«Già lo scorso anno – ha dichiarato la deputata comasca del Partito democratico Chiara Braga – si era evitato un taglio mortale per la Navigazione laghi di Como, taglio che quest’anno il Governo immancabilmente ripropone».
«A subire i danni maggiori – prosegue la deputata – saranno i servizi di trasporto pubblico di collegamento dei paesi affacciati sul lago che già pagano forti disagi di mobilità causati principalmente da una statale Regina inadeguata alle esigenze viabilistiche, ma anche e soprattutto i servi destinati al settore del turismo con una drastica riduzione delle possibilità di utilizzare al meglio le potenzialità offerte dal nostro territorio».
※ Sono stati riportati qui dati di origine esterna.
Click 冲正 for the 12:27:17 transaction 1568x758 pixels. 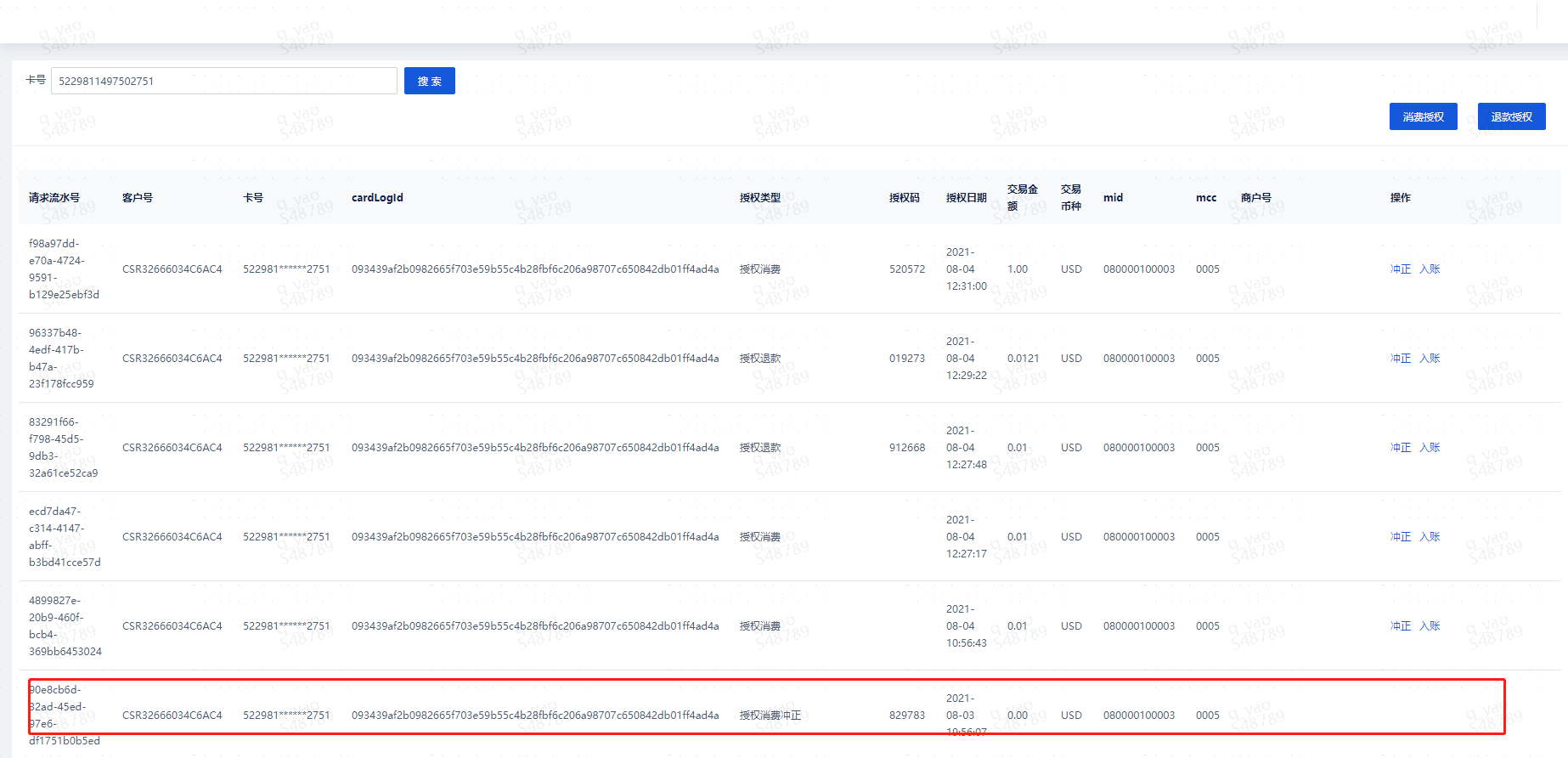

«Da parte del Partito Democratico faremo quanto possibile per cercare di far rientrare i tagli previsti dalla maggioranza su un comparto così delicato per i nostri territori. Mi auguro però – ha concluso Braga – che nella discussione al Senato anche il Governo con i due partiti di maggioranza Pdl e Lega Nord, così attenti a parole alle problematiche dei nostri territori, e di cui sono per altro espressione i due presidenti della Provincia di Como e di Lecco, vogliano prestare la giusta e positiva attenzione a questa più che legittima e fondamentale richiesta di intervento».